Police Chief Jim Lamkin told aldermen Monday night that 911 calls regarding the products -- which have some of the same effects as marijuana -- are becoming more common.
Officials in Aurora, North and Sugar Grove recently banned the products. Batavia officials on Tuesday will discuss a ban after 10 calls to 911 since February involving people who had used the products. Those calls included ambulance calls for seizures, paranoia and intoxication. But Batavia's most serious police involvement was two aggravated battery incidents where the suspects had been smoking the synthetic drugs.
In St. Charles, the most serious incident involved a robbery of a local business who sells the products. Police determined the suspect targeted the synthetic drugs sold behind the counter; the cash drawer was left untouched.
The products in question are marketed with dozens of different names such as "Purple Magic," "Winter Boost" and "Jamaican Gold."
The ban will target chemical combinations, rather than specific products, Lamkin said. Arrests involving the products typically involve lab tests to determine what the products contain, he added. Police have tried to get local stores to voluntarily stop selling the products but have had no success, Lamkin said.

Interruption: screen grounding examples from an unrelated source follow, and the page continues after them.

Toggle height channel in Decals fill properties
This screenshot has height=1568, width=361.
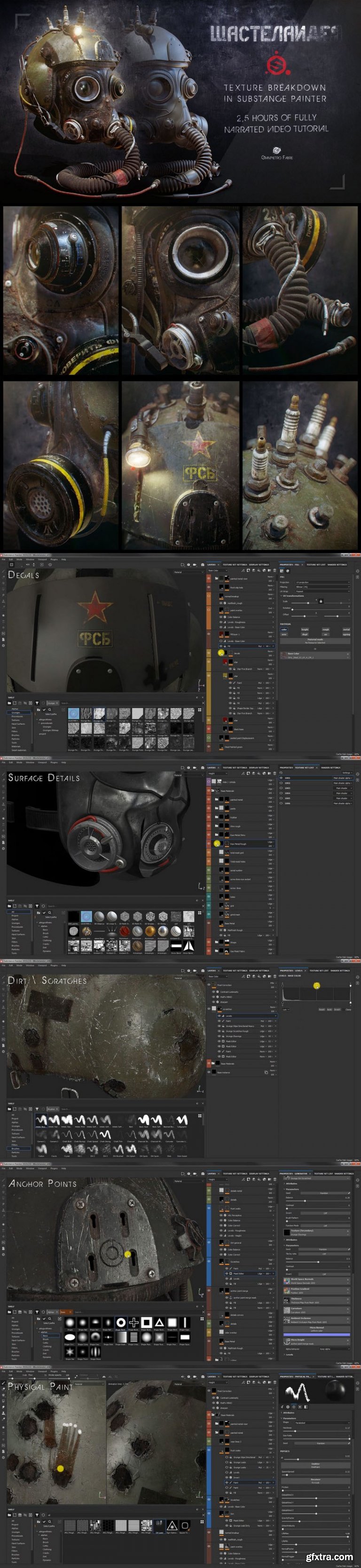(x=305, y=629)

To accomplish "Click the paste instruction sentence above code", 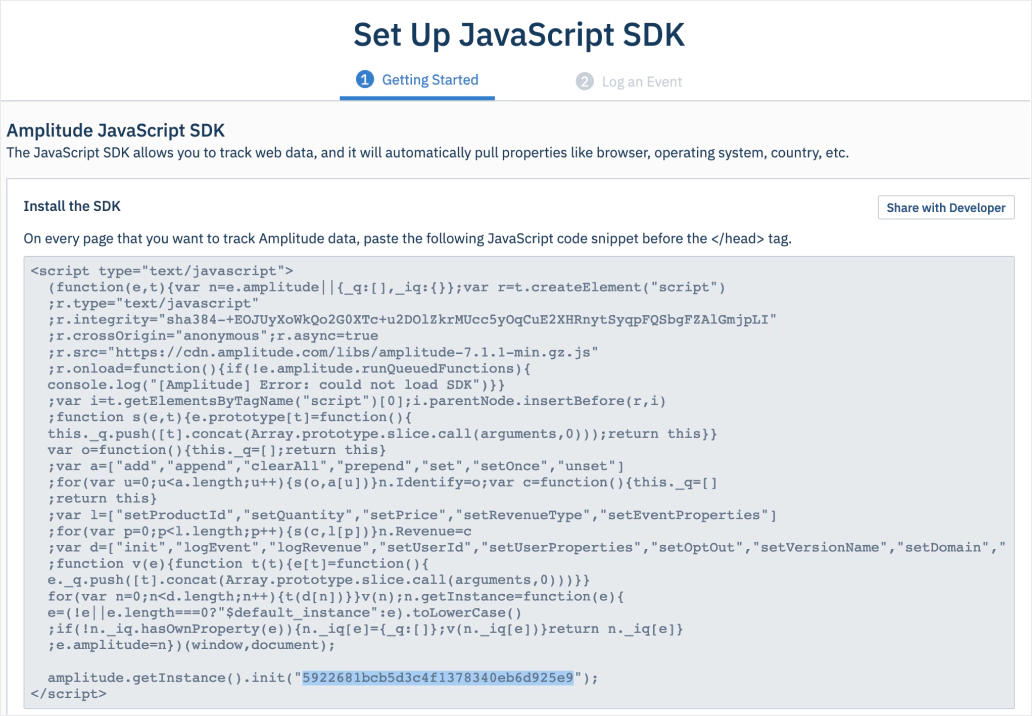I will click(407, 239).
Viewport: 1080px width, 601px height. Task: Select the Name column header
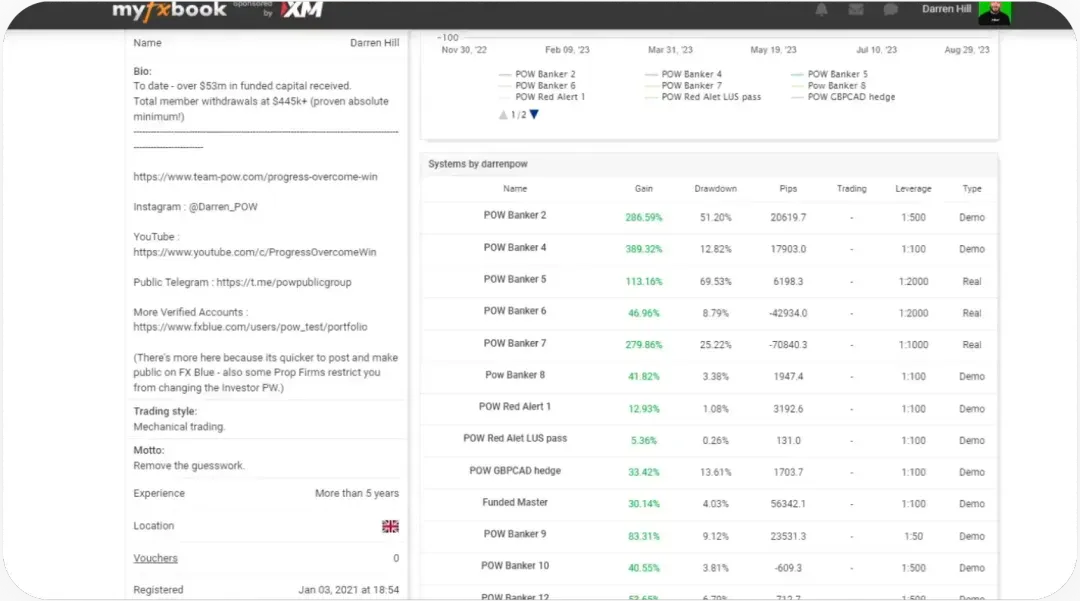click(515, 188)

"Our goal is to remove it from shelves," Lamkin said. "I realize until there's a larger ban, it is still going to be available in some of the other towns."
There are no state or federal laws specifically addressing the products, Lamkin said, so St. Charles must create its own penalty. That penalty will involve either a fine or misdemeanor charges. Because police officers typically have found the products sold in local liquor stores, Lamkin said an additional penalty for those establishments may involve suspension or revocation of a store's liquor license.
The St. Charles City Council is expected to approve the ban at its next meeting.